Марья Павловна сидела безмолвно, теперь уже не сводя глаз с Афимьи, боясь заговорить, чтоб не прорвались кипевшие у нее в груди слезы. Афимья помолчала, высморкалась, вытерла глаза и опять заговорила:
— Думала я так-то: есть ли на свете горе пуще меня горькой, есть ля такая кручина?.. Уйдет, бывало, мой-то на всю ночь, останусь одна в избе, студено у нас — на улице вьюга подымется, так-то бьет в стены, так-то гудит… Ай, думаю, и несчастная я на свет родилась!.. Разгадаю так-то мыслями: что бы мне подеять с собой, что бы мне придумать?.. Побежала бы к родимой матушке — заказывает мой-то, враждует с ними, да и далеко — на другом конце живут, а тут дитёнок в зыбке, другой на лавке спит. Сидишь, сидишь, посмотришь — заря занимается, идет мой-то пьянёхонек… Раздевай! Разувай! Слушай, чего моя нога хочет! Да в морду-то ткнет, ткнет…
— Господи! — в ужасе воскликнула Марья Павловна, закрывая лицо руками.
— И-и поношается!.. Не тебе было бы, шелудивому, поношаться, подумаешь так-то… Да, что делать, терпишь, молчишь, утишаешь свое сердце. И это еще что, желанная моя, — случалось, на улицу выгонял, буянил… Бежишь, бежишь, бывало, притулишься в овине, лежишь как бы мертвая, а у самой сердечушко не на месте: кабы с пьяных глаз дитё не зашиб.

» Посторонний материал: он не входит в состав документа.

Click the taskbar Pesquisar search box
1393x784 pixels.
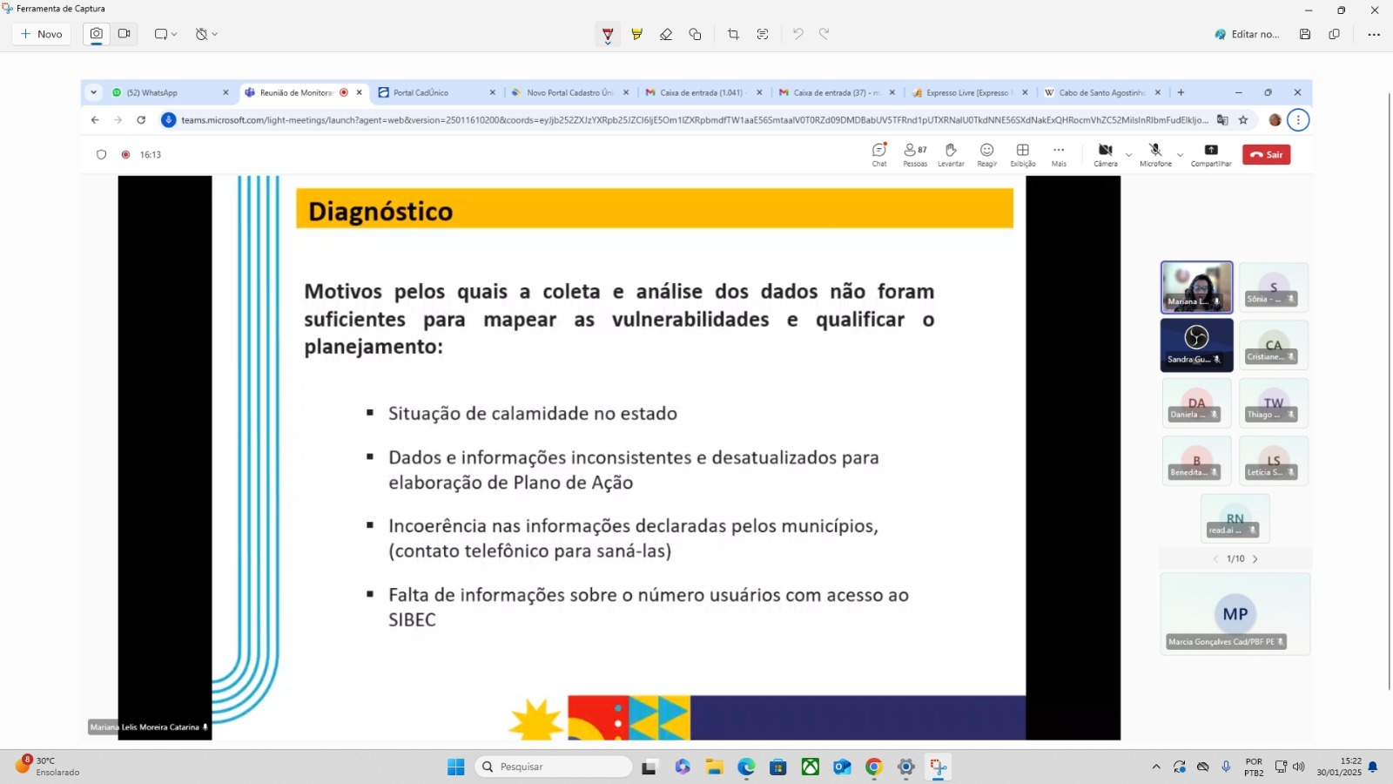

— Да как же терпеть такой ужас?
— Родимая ты моя, деться-то некуда. Иное и покроешь от людей, ведь стыд-то непереносный… Чем бы к соседям бежать — в овин схоронишься, все норовишь втихомолку, чтоб люди не знали.
— Что же родные-то твои смотрели? Отец-то?
— Подсоблял, подсоблял, моя милая. Без него бы, гляди, так бы я и сгинула с малыми детушками. Да это еще что, печальница моя, горе-то было впереди! Зашибли его в драке. Сижу я так-то, сижу себе, вижу — волокут, слышу — хрустят по снегу, шумят. Упало во мне сердце. Кинулась я, глядь — тащут в двери: голова-то в крови, виски слиплись… Света я не взвидела! Плохой был муж, гуляка, а, видно, мил он мне был… И лежит он, милая моя, при смерти ровнешенько десять месяцев: голова-то зажила, да уж больно хряшки ему отбили, все-то кровью харкал. И совсем переменился человек: такой-то стал желанный до меня, такой-то ласковый… А мне эта его ласка словно нож в сердце… Жалостливая я, сударыня моя, зла не помню… Только и помню: как вышла я за него по совету да по любви, краше света белого был он мне в женихах… Ну тут-то, как зачал он помирать, зачал прощаться, кап, кап, у него, сердешного, слезинки… Ох, думаю, лучше бы бил, тиранил меня, да в живых бы остался… Вот Максимушка-то из лица в него вышел! — И она снова любовно погладила мальчика, прижимая к себе другою рукой девчонку.
— Но теперь прошло все это… Садитесь, голубушка. Теперь о чем же плакать?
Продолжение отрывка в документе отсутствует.